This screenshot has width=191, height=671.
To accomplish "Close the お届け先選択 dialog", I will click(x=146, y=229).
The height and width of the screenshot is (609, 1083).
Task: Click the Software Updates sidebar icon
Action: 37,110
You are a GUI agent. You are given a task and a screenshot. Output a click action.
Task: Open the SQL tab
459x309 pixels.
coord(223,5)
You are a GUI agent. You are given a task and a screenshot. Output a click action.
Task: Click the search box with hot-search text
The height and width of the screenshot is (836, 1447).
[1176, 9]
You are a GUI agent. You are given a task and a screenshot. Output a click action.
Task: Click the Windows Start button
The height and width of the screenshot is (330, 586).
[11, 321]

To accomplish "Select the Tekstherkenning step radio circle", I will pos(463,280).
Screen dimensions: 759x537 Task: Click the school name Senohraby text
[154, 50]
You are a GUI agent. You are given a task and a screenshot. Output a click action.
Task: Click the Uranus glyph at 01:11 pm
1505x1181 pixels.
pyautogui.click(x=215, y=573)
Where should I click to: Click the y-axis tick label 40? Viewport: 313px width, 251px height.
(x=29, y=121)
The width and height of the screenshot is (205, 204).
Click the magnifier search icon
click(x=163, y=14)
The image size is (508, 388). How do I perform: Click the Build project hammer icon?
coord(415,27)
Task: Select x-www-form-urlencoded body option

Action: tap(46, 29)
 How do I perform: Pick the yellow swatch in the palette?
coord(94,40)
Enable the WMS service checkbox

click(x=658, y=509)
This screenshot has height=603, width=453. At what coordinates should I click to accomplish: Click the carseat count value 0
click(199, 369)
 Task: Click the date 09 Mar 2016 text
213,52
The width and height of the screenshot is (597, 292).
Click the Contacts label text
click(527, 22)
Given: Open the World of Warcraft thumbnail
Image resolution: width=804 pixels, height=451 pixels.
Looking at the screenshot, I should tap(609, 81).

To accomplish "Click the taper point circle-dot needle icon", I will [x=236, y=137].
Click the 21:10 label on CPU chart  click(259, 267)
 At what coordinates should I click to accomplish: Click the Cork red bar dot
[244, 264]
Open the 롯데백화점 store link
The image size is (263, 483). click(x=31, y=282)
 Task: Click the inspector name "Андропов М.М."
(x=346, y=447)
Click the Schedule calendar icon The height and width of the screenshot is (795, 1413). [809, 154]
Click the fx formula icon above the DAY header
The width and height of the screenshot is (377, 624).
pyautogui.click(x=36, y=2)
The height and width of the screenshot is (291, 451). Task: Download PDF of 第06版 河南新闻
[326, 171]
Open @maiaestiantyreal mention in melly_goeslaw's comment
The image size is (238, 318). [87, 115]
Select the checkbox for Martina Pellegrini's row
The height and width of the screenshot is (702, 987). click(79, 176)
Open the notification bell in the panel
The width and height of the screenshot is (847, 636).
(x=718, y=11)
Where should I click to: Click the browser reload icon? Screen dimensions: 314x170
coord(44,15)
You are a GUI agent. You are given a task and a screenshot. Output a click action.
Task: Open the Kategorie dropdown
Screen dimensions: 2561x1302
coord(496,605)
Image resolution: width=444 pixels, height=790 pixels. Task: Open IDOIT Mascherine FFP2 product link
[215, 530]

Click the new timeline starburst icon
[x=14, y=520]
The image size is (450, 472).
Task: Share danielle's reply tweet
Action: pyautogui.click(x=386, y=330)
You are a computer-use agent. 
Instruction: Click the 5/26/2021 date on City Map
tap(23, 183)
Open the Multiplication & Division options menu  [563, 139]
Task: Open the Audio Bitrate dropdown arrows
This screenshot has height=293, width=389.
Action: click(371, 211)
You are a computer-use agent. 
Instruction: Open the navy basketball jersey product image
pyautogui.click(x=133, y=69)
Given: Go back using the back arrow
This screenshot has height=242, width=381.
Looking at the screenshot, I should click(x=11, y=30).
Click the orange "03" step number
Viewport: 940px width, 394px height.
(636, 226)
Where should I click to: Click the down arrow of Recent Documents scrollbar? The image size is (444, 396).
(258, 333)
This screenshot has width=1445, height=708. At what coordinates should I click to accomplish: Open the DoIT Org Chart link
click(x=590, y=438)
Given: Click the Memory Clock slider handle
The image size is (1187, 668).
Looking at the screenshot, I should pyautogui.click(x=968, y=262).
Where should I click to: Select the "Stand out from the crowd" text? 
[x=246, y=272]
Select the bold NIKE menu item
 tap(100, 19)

The task: Copy out the items word for word, from the first line through the line that contains "Action: 37,110", with both of those lines included.

Task answer:
This screenshot has width=191, height=671.
To accomplish "Close the お届け先選択 dialog", I will click(x=146, y=229).
The height and width of the screenshot is (609, 1083).
Task: Click the Software Updates sidebar icon
Action: 37,110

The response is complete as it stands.